*ABOUT THIS EXERCISE*:
Reproduce exactly the lines below from the one containing "Task: Click the blue" through the one containing "Open 最大接待人数 in", including both, and nothing else.

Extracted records
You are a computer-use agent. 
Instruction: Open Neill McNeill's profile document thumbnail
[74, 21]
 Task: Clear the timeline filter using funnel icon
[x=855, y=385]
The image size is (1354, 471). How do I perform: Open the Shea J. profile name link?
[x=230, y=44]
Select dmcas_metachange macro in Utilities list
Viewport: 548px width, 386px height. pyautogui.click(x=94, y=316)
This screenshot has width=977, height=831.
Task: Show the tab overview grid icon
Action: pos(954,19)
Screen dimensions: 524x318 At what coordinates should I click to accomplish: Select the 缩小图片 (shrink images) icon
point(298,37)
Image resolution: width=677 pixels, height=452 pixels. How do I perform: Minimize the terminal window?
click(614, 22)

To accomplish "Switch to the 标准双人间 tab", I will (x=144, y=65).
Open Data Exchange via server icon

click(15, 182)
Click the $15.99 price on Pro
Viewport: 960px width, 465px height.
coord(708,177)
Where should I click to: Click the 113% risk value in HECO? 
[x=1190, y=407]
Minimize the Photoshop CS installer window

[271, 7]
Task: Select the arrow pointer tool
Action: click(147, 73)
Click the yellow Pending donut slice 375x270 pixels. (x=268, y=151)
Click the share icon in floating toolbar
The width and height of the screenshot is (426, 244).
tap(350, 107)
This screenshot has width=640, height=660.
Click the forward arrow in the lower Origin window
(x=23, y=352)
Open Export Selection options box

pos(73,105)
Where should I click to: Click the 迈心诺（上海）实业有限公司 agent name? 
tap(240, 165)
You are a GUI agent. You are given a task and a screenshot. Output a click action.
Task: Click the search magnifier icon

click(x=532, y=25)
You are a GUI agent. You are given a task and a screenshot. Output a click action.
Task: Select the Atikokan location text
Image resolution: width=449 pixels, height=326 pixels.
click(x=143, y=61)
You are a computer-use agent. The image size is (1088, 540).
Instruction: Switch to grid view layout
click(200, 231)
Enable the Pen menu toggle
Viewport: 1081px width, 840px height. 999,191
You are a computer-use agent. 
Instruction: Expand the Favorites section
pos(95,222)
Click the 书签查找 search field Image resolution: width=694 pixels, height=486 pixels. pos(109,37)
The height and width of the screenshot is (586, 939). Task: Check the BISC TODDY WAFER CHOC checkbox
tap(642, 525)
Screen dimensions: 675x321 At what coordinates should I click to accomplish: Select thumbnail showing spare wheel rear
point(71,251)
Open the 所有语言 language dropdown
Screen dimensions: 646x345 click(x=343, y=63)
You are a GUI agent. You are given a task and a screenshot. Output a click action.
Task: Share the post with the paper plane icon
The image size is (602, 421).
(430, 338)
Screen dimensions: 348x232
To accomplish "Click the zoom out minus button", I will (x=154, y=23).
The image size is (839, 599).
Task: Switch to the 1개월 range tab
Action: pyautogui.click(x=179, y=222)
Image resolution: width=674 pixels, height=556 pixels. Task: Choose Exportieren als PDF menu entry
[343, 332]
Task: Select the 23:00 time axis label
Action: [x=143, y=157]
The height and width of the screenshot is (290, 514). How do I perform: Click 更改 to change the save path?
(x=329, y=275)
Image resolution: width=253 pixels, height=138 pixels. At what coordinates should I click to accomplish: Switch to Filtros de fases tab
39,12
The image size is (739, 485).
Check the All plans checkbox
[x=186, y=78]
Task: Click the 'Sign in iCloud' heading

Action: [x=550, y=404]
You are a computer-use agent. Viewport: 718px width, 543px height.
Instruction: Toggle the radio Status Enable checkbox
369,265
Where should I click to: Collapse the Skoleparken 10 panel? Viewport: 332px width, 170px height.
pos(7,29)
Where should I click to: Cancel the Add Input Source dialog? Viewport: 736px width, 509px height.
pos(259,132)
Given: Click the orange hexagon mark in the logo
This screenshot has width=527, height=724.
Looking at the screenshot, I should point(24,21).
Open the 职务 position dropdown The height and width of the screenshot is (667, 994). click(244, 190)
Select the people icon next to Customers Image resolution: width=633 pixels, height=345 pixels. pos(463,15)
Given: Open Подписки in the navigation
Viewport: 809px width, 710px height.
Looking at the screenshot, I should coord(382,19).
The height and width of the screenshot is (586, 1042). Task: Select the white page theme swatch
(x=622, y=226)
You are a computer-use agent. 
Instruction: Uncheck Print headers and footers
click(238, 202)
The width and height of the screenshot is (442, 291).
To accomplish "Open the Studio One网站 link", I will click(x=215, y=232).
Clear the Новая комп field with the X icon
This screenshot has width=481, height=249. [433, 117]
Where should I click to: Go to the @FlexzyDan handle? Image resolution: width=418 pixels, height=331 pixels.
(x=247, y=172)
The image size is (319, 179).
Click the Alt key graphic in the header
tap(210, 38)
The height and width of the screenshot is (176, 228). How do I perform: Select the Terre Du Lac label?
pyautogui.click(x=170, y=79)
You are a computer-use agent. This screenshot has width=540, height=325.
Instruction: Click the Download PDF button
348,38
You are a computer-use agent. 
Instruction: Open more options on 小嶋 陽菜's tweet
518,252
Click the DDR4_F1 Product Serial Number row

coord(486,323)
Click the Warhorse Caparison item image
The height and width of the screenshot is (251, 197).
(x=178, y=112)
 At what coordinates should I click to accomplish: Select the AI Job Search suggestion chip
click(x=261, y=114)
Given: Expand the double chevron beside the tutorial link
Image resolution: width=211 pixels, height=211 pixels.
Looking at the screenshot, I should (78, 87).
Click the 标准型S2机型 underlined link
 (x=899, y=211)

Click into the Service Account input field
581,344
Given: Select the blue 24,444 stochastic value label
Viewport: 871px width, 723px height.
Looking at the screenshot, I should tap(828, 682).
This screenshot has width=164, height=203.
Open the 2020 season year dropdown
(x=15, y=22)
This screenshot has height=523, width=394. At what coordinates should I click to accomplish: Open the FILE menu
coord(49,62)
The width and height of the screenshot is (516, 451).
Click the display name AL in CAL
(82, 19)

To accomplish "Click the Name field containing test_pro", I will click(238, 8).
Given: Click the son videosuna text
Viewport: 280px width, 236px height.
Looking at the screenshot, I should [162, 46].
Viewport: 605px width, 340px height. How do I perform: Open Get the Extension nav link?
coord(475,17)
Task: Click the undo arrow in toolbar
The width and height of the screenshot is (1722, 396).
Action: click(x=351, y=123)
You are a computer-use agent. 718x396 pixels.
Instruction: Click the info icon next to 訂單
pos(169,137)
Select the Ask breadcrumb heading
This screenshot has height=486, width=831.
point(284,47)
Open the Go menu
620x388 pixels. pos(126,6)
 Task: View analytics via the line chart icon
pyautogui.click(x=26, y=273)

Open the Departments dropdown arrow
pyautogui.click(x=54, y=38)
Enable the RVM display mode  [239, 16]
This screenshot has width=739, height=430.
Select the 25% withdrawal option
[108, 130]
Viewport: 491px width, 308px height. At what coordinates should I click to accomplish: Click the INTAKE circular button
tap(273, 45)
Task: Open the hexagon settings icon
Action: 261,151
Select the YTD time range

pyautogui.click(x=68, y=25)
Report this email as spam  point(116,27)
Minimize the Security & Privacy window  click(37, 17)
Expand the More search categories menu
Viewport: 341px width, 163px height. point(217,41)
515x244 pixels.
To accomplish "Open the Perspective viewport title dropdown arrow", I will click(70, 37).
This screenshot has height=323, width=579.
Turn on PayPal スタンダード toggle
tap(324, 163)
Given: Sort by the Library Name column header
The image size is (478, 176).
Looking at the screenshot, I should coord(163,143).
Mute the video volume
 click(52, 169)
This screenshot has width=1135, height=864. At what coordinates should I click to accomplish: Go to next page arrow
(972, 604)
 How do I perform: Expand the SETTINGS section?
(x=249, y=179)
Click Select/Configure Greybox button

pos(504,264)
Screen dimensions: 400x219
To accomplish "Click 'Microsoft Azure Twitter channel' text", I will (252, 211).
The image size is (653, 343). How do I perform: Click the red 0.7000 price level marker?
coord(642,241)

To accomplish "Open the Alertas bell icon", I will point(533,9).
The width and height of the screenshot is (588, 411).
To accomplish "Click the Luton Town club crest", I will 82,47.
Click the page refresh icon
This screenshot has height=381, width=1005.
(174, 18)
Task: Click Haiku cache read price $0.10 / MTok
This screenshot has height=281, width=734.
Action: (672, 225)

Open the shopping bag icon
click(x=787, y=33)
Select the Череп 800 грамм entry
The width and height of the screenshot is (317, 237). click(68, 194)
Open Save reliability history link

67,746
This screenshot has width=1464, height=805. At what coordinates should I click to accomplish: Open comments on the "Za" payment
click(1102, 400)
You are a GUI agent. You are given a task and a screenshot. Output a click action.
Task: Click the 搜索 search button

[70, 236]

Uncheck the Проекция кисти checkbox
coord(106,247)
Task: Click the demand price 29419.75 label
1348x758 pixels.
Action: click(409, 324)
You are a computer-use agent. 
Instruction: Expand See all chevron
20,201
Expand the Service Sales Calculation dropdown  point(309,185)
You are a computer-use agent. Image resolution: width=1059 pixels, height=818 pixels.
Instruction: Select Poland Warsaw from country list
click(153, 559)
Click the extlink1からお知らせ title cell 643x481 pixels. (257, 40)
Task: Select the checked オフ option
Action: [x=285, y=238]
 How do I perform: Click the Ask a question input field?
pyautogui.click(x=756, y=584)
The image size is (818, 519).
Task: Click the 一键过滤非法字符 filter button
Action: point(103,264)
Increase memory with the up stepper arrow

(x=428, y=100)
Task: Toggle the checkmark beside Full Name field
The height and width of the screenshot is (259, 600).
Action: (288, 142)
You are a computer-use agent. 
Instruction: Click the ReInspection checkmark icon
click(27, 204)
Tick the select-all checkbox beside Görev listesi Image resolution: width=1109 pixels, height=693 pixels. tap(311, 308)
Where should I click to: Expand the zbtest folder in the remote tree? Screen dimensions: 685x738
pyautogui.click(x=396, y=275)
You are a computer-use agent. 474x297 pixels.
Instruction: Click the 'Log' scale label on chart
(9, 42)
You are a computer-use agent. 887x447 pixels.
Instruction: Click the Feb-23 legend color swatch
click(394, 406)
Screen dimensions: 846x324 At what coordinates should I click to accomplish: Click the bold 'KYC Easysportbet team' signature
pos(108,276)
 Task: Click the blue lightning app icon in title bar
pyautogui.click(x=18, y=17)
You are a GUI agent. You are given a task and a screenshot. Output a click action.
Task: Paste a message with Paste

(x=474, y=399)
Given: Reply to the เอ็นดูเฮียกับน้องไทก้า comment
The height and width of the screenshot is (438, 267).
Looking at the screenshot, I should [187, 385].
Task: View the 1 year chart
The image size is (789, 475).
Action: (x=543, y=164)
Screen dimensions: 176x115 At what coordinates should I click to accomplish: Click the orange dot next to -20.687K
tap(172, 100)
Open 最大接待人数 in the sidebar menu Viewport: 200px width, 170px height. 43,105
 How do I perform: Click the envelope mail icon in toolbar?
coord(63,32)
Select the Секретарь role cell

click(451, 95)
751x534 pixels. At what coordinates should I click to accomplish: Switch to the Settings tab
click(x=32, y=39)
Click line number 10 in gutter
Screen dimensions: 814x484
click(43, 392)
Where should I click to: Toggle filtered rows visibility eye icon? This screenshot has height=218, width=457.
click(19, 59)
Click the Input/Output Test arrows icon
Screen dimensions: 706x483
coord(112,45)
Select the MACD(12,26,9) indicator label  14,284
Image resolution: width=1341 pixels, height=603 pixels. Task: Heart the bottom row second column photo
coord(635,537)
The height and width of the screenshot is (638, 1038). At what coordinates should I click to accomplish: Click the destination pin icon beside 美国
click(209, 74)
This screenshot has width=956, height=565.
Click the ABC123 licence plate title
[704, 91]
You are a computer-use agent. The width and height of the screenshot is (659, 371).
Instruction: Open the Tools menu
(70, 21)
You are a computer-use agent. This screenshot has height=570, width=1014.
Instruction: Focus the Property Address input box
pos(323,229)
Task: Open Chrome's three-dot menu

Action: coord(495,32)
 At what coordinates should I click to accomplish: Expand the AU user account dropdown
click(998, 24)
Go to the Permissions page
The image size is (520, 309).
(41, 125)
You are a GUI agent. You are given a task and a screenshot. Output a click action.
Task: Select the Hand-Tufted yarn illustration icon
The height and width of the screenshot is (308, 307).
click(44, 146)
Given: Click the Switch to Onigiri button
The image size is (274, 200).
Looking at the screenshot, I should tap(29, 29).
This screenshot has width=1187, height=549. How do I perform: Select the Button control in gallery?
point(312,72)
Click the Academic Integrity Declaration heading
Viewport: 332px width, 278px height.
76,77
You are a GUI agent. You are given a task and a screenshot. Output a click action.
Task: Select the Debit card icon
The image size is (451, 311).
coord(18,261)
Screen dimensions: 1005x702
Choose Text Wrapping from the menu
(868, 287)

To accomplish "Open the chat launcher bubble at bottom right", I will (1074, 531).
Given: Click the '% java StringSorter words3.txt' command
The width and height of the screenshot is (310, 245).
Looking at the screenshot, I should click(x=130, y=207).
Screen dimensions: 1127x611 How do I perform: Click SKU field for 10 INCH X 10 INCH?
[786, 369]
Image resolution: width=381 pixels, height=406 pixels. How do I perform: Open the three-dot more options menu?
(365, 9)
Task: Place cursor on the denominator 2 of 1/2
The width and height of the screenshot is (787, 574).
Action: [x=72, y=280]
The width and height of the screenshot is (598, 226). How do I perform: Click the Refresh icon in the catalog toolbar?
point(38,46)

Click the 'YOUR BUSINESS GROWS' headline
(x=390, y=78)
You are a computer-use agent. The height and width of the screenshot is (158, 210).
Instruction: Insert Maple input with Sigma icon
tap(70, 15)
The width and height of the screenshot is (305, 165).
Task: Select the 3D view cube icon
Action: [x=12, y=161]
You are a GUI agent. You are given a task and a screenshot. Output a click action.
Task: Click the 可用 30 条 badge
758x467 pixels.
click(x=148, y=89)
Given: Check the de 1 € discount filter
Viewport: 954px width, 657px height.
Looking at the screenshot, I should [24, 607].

*TASK ANSWER*:
 Task: Click the blue lightning app icon in title bar
pyautogui.click(x=18, y=17)
You are a GUI agent. You are given a task and a screenshot. Output a click action.
Task: Paste a message with Paste

(x=474, y=399)
Given: Reply to the เอ็นดูเฮียกับน้องไทก้า comment
The height and width of the screenshot is (438, 267).
Looking at the screenshot, I should [187, 385].
Task: View the 1 year chart
The image size is (789, 475).
Action: (x=543, y=164)
Screen dimensions: 176x115 At what coordinates should I click to accomplish: Click the orange dot next to -20.687K
tap(172, 100)
Open 最大接待人数 in the sidebar menu Viewport: 200px width, 170px height. 43,105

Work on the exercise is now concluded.